G8: Why midwives matter
24/06/2010 13:17:00
In the run up to the G8 David Cameron has established a new £5 million fund to help tackle death in childbirth. With a focus on transferring skills from British health workers to midwives, nurses and doctors overseas, his tactic mirrors VSO’s approach to development, where one skilled professional can train hundreds of midwives, helping them end unnecessary death in childbirth.
Alice Waterman, a VSO Midwife Trainer, recently arrived in a remote region of Sierra Leone, a country with 6.4 million people and just 95 midwives. Her first impressions demonstrate why more desperately needs to be done to train skilled midwives in the world’s poorest countries.

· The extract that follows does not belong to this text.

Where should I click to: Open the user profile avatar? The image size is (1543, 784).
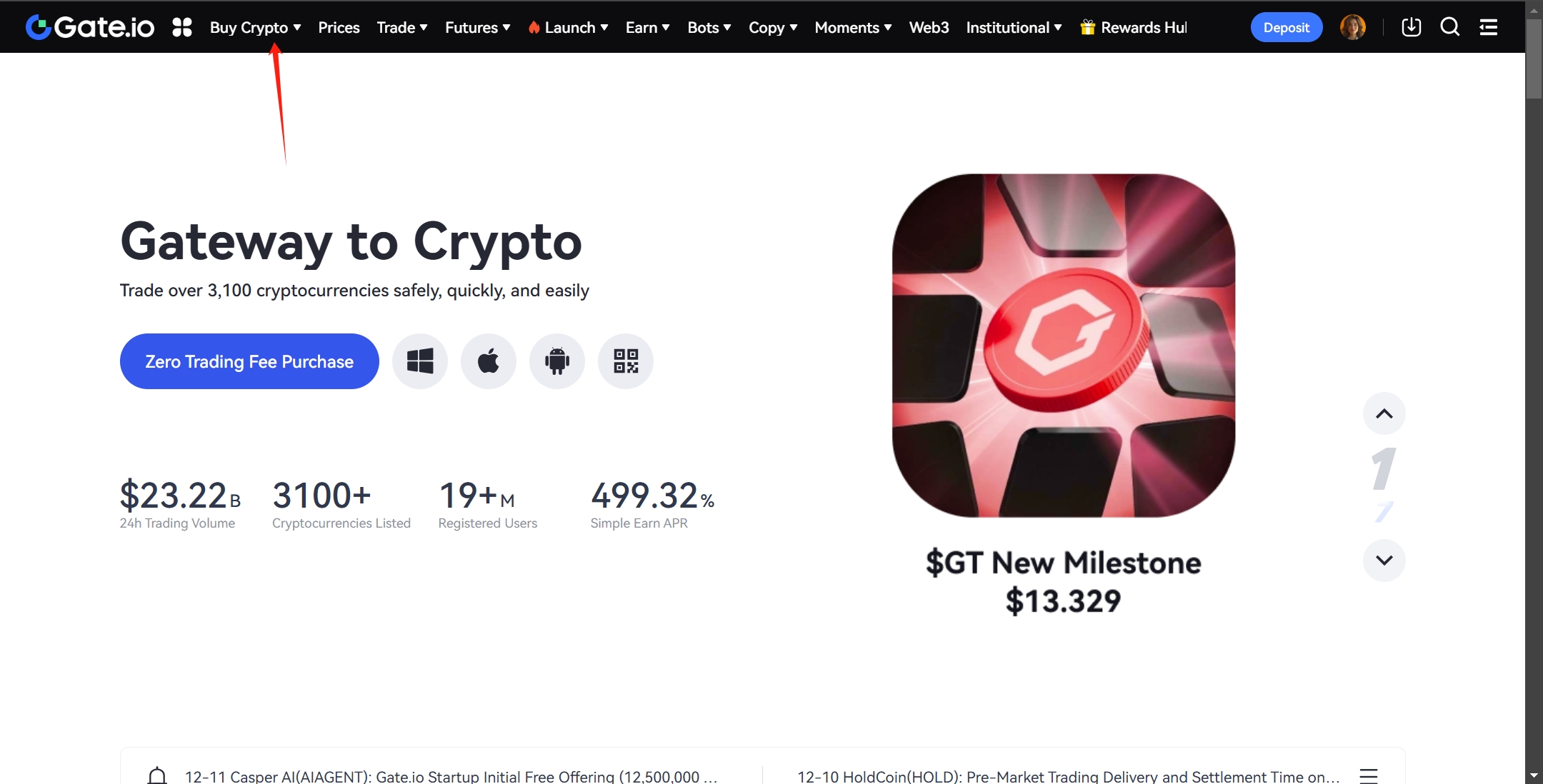click(x=1352, y=27)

“These are just the facts of what I observed on one initial short shift at the hospital. A woman had just given birth to twins. I was not present at the birth but was there to witness a haemorrhage following the birth of the placenta. The floor was covered in blood - I've not seen so much in all my time as a UK midwife. The woman was head down on the rusty old delivery bed and lying on a blue plastic sheet. I wondered about the twins - the first, a girl, had lived and was wrapped in a cloth and left at the side of the delivery room - which was also the office, and place where staff got changed, put their bags and washed their hands in a bucket as there is no running water in the Government Hospital. The second twin a boy - died during birth. He was wrapped in a cloth too - and put on a table where everyone who came into the delivery room passed by.”
Mothers and their children will continue to die unnecessarily if their health workers do not have adequate skills and training. VSO are advocating for:
· 4.3 million additional health workers, evenly distributed between town and countryside
· Increased long-term, predictable funding for the training and retention of health workers
· Technical support to help countries develop credible human resources for health work plans.